/dm_shell

Data Mining shell scripts

Data Mining Shell

Remove duplicate files

The awk part initializes lasthash with the empty string, which will not match any hash, and then checks for each line if the hash in lasthash is the same as the hash (first column) of the current file (second column). If it is, it prints it out. At the end of every step it will set lasthash to the hash of the current file.

$ ls
train_1.jpeg	train_3.jpeg	train_4.jpeg	train_5c.jpeg
train_2.jpeg	train_3c.jpeg	train_5.jpeg	train_5cc.jpeg
$ md5sum * | sort | awk 'BEGIN{lasthash = ""} $1 == lasthash {print $2} {lasthash = $1}'
train_3c.jpeg
train_5c.jpeg
train_5cc.jpeg

The filenames awk spits out are fed to rm with xargs, which basically calls rm with what the awk part gives us.

🐧:

md5sum * | sort | awk 'BEGIN{lasthash = ""} $1 == lasthash {print $2} {lasthash = $1}' | xargs rm
Argument list too long

Colab Issue

It's a kernel limitation on the size of the command line argument. This is a system issue, related to execve and ARG_MAX constant. Basically, the expansion produce a command (with its parameters) that exceeds the ARG_MAX limit. You can use a for loop instead, or the find -exec solution, which is much faster than a for loop.

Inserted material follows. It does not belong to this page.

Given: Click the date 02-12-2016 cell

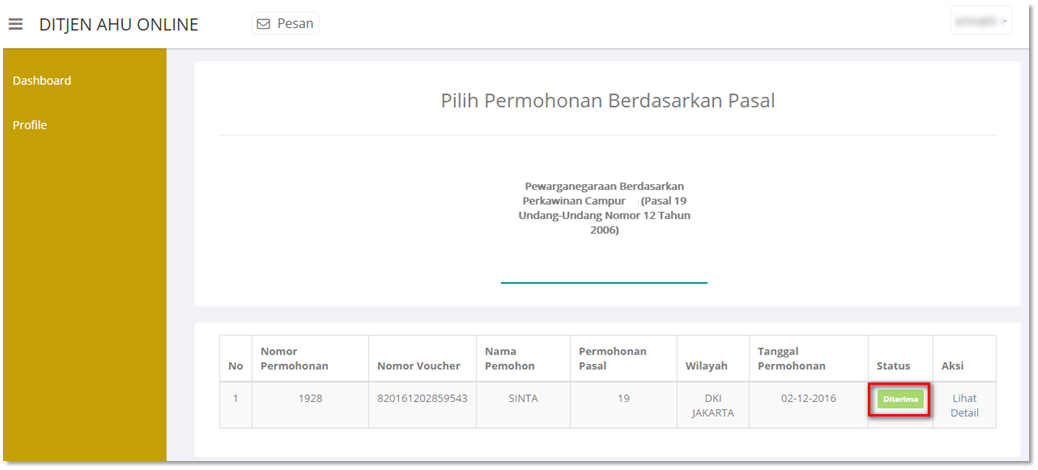Looking at the screenshot, I should [808, 398].
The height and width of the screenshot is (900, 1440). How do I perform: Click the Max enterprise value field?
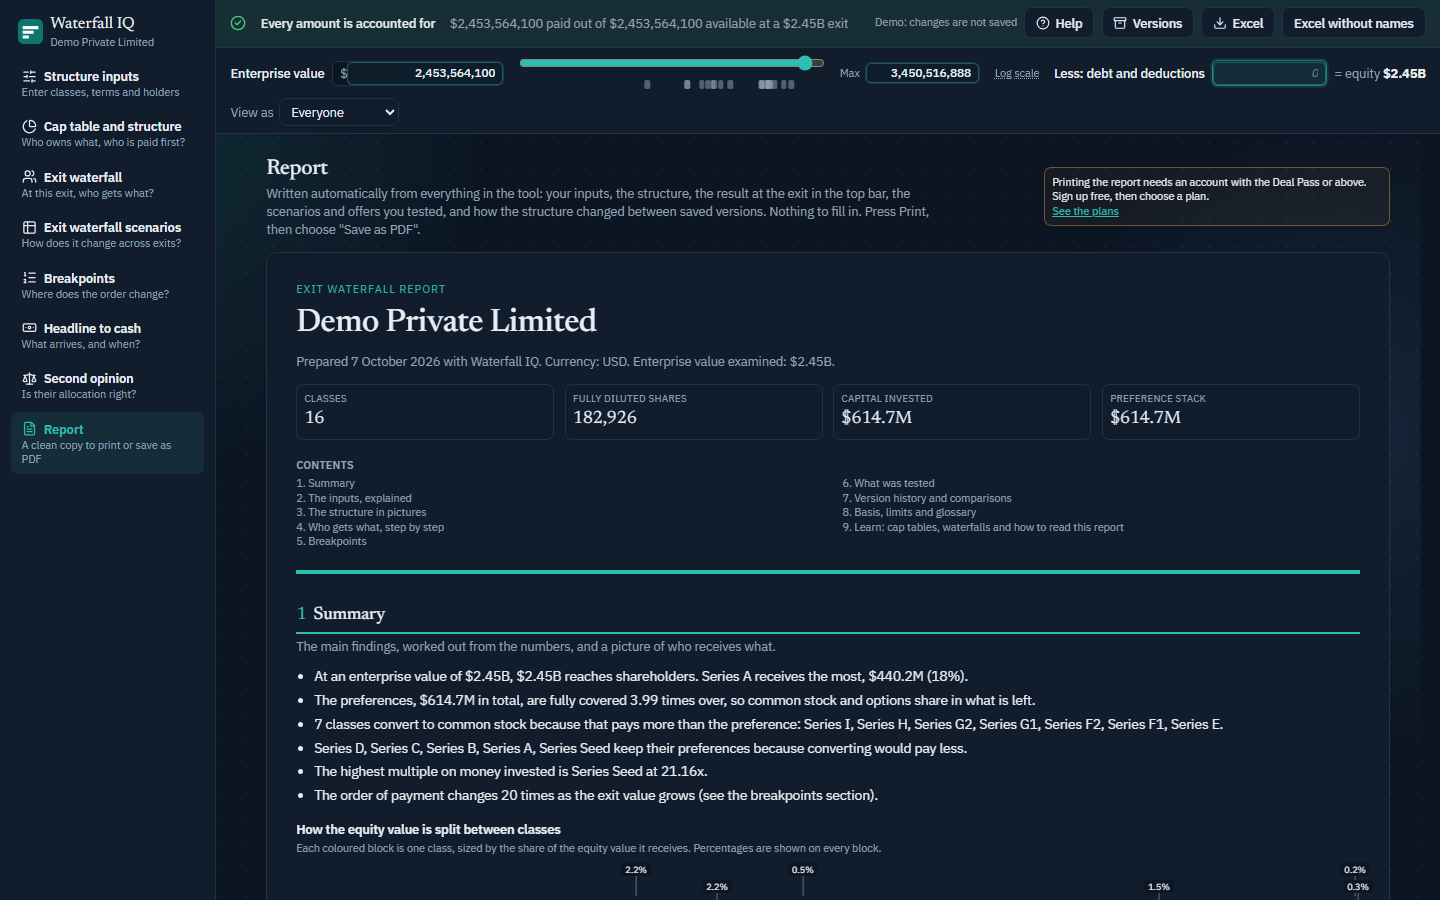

find . -name "*.jpeg" -print0 | xargs -0 md5sum | sort | awk 'BEGIN{lasthash = ""} $1 == lasthash {print $2} {lasthash = $1}' | xargs rm

As noted above, the for loop approach is slower but more maintainable because it can adapt to more complex scenarios.

🍏:

md5 -r * | sort | awk 'BEGIN{lasthash = ""} $1 == lasthash {print $2} {lasthash = $1}' | xargs rm

Renaming multiple files

Renaming files in a folder to sequential zero padded numbers (printf is used for padding).

$ ls *.jpeg | cat -n
     1	train_a.jpeg
     2	train_b.jpeg
     3	train_c.jpeg
     4	train_d.jpeg
     5	train_e.jpeg
     6	train_f.jpeg
     7	train_g.jpeg
     8	train_h.jpeg
$ ls *.jpeg | cat -n | while read n f; do mv "$f" `printf "%03d.jpg" $n`; done
$ ls *.jpg
001.jpg	002.jpg	003.jpg	004.jpg	005.jpg	006.jpg	007.jpg	008.jpg

A backtick ` is not a quotation sign! Everything you type between backticks is evaluated (executed) by the shell before the main command (like mv), and the output of that execution is used by that command, just as if you'd type that output at that place in the command line.

🐧|🍏:

ls | cat -n | while read n f; do mv "$f" `printf "%03d.extension" $n`; done

You can also use $() to nest expressions: mv "$f" $(printf "%03d.extension" $n).

$f instead "$f"?

$f instead of "$f" fails when filename contains spaces!

The main difference is that the quoted version is not subject to field splitting by the shell. With double quotes the outcome of the command expansion would be fed as one parameter to the source command. Without quotes it would be broken up into multiple parameters, depending on the value of IFS (internal field separator) which contains space, TAB and newline by default. If the directory name does not contain such spaces then field splitting does not occur.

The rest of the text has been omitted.